Officials Say Delta Has Peaked In W.Va. As Governor Pledges Help for Health Providers Amid Surge
A decline in new COVID-19 cases over the weekend suggests West Virginia has reached its peak of the delta surge.
Almost 30,000 people in West Virginia had active infections of COVID-19 last Thursday. But since then, active cases have fallen 28 percent.
“We will see that decline in active cases ...very, very, very quickly, if this follows what has happened everywhere else,” said Gov. Jim Justice at Monday’s media briefing.
But state officials say COVID-19 hospitalizations and deaths will continue to rise for two to six weeks. These serious impacts of COVID-19 naturally lag behind new cases.
This means that hospitals already operating at “crisis levels” will only see more COVID-19 patients.
“We are operating on a very fragile precipice,” said coronavirus czar Dr. Clay Marsh.
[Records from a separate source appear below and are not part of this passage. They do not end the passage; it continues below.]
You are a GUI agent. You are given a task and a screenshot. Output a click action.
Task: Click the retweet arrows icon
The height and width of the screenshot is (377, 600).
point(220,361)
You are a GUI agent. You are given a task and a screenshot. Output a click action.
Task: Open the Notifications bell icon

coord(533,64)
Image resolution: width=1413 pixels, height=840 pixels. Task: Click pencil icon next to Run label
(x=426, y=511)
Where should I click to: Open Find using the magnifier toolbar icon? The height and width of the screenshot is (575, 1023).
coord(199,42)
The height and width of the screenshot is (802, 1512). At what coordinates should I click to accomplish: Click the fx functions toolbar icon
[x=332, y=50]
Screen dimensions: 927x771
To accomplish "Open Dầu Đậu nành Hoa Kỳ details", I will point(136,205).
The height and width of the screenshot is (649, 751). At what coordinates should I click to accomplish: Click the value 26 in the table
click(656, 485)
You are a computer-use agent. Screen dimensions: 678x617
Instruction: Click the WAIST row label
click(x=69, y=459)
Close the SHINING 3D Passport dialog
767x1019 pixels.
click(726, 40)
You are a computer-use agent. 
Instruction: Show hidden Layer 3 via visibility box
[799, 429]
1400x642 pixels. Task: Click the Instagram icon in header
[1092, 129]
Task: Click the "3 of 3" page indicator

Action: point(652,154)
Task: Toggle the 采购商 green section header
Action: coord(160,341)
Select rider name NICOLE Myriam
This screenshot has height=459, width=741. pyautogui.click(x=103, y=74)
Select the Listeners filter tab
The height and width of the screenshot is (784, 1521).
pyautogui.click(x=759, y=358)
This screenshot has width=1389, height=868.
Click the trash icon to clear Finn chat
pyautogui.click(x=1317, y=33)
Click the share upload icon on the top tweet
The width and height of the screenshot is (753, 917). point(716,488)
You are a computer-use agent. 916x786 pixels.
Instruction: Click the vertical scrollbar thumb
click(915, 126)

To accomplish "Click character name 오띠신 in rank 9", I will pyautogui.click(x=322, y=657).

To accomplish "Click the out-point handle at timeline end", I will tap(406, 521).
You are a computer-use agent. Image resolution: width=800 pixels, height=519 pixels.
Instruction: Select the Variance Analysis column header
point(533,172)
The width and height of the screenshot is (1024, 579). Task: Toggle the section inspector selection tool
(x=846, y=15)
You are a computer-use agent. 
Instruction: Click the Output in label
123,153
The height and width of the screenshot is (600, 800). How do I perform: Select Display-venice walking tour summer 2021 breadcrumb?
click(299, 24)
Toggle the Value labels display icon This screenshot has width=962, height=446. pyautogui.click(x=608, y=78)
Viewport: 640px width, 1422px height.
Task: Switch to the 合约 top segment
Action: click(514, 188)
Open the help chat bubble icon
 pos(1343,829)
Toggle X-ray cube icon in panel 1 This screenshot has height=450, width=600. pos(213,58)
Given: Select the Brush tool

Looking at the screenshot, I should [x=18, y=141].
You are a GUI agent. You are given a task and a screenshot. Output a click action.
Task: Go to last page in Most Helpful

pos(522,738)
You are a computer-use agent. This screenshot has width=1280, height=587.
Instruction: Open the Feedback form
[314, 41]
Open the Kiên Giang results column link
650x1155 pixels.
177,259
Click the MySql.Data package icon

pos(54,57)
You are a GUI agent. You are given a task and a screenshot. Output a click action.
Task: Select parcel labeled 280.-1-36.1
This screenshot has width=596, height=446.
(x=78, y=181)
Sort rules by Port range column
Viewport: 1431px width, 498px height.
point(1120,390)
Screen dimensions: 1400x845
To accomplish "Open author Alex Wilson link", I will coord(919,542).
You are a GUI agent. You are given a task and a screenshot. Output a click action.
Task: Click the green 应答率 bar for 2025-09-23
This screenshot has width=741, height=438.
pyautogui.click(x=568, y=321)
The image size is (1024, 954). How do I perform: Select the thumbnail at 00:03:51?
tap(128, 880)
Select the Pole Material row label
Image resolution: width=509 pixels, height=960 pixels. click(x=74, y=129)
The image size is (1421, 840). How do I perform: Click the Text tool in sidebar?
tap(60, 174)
The fear, health official say, is that healthcare providers would have to ration care at some point, as is happening in Idaho and Alaska. Rationing happens when healthcare providers that are strapped for beds or staffing have to decide which patients can get certain treatment. In dire circumstances, this could mean providing treatment based on how likely the patient is to survive.
“We have committed that that won’t happen in West Virginia,” said retired Maj. Gen. Jim Hoyer.
Individual hospitals are considering delaying elective surgeries to focus on the influx of COVID-19 and other patients coming to the emergency room. But elective surgeries can make up much needed revenue for hospitals.
To offset that financial burden, the state has promised to reimburse hospitals that forgo providing these elective surgeries or hire more contract staff. Justice is calling this offer “Save Our Care,” a play off of the state’s earlier goal to “Save Our Wisdom” by getting vaccines to West Virginia's eldest.
"We applaud the actions taken today by Gov. Justice and the COVID-19 pandemic leadership team to create a task force to provide much needed support to hospitals and long-term care facilities," wrote Jim Kaufman, president of the West Virginia Hospital Association in a news release.
Some health departments, like the one in Charleston, are also offering monoclonal antibodies on site to prevent those with COVID-19 from going to the hospital. This treatment is best suited for those who have recently contracted the virus and have yet to develop an acute illness.